(Stored data entries)
- - - - - - -

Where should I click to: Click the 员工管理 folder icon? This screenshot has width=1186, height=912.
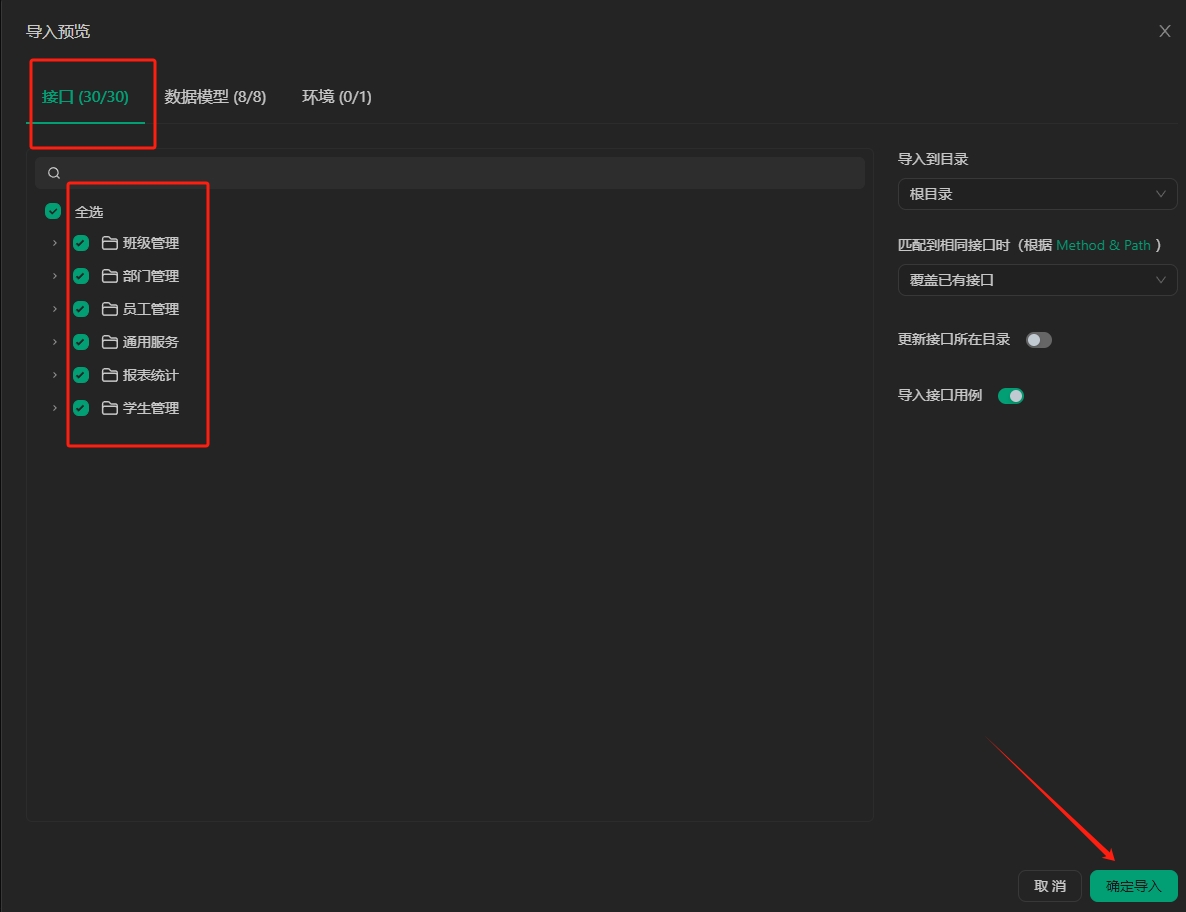point(110,309)
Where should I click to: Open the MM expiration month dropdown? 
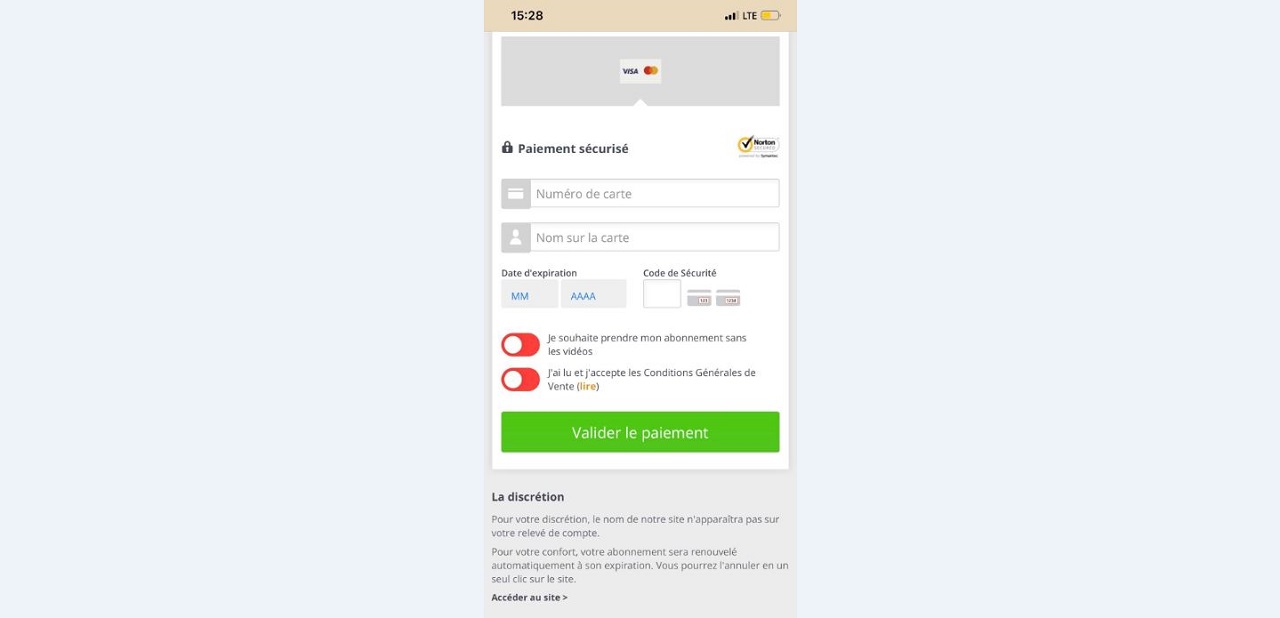click(x=530, y=294)
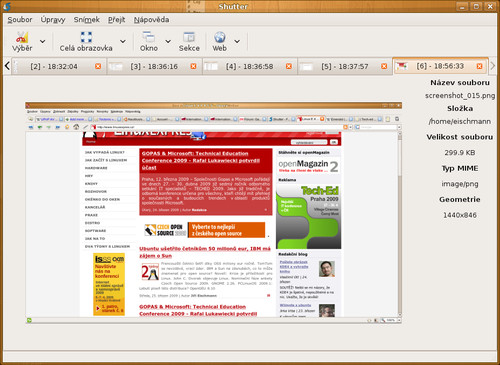The width and height of the screenshot is (500, 365).
Task: Expand the Celá obrazovka dropdown arrow
Action: point(123,41)
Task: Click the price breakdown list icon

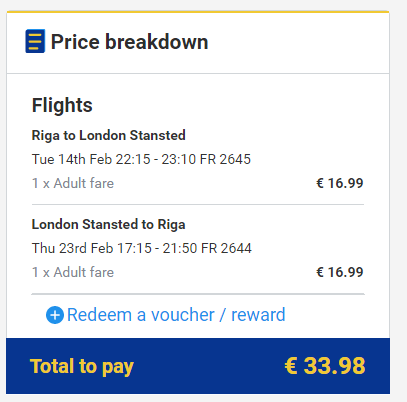Action: (35, 41)
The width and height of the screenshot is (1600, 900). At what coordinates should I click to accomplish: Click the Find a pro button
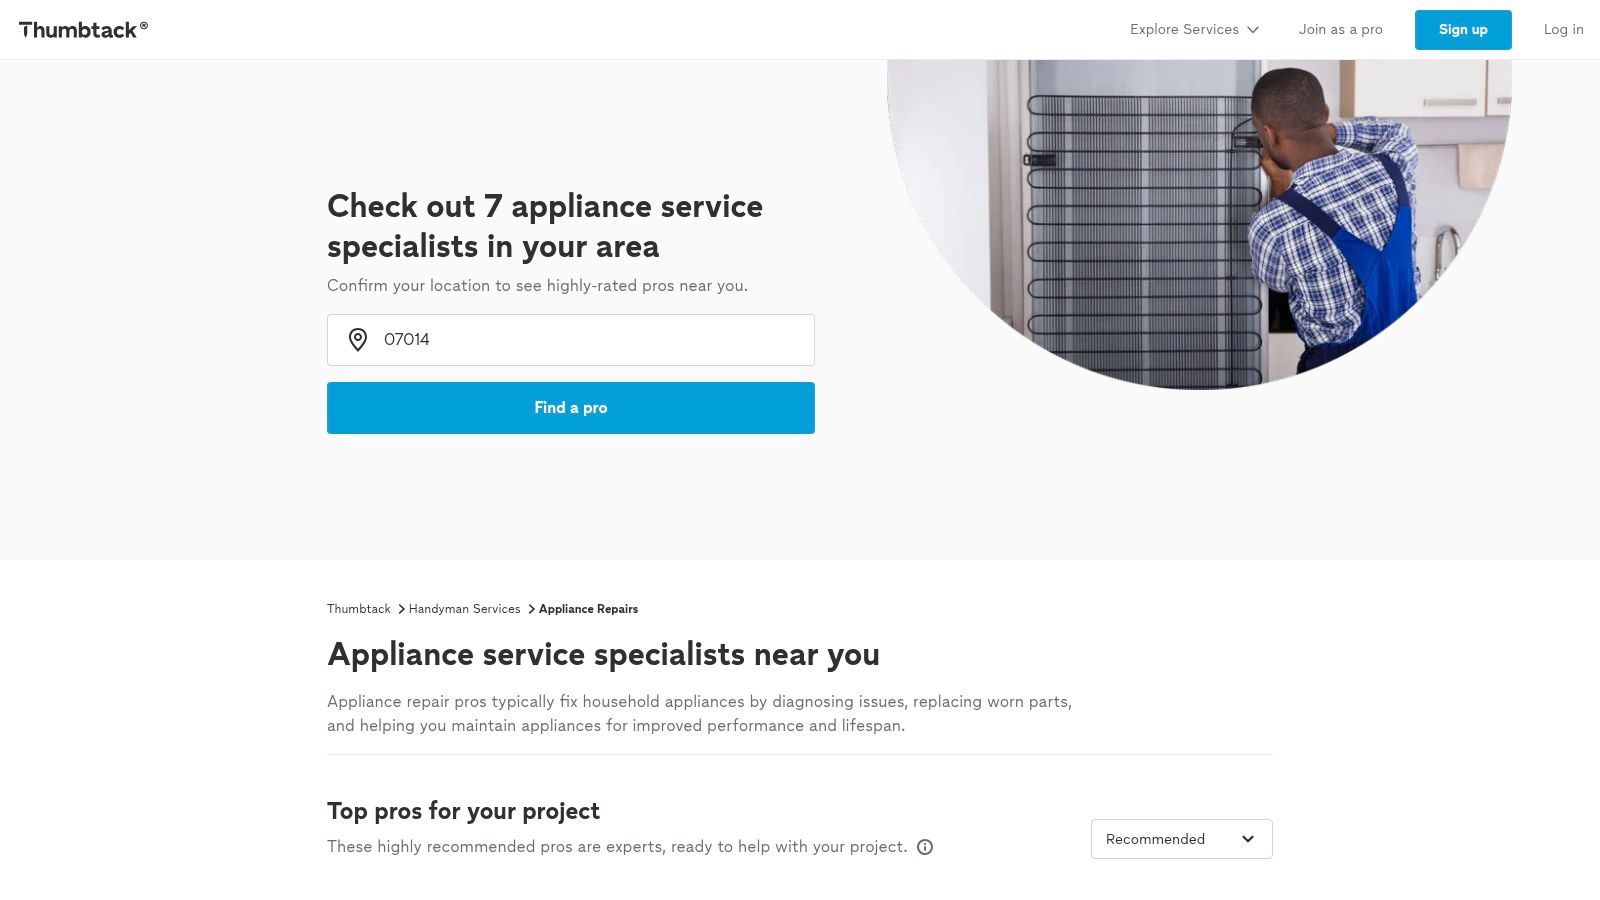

- - - - - - -

• _Action item_: Print every entry exactly as written, without the pictures.

• _Problem solution_:
Where should I click to: Click the 员工管理 folder icon? This screenshot has width=1186, height=912.
point(110,309)
Where should I click to: Open the MM expiration month dropdown? 
click(x=530, y=294)
The width and height of the screenshot is (500, 365).
Task: Expand the Celá obrazovka dropdown arrow
Action: point(123,41)
Task: Click the price breakdown list icon

Action: (35, 41)
The width and height of the screenshot is (1600, 900). At what coordinates should I click to accomplish: Click the Find a pro button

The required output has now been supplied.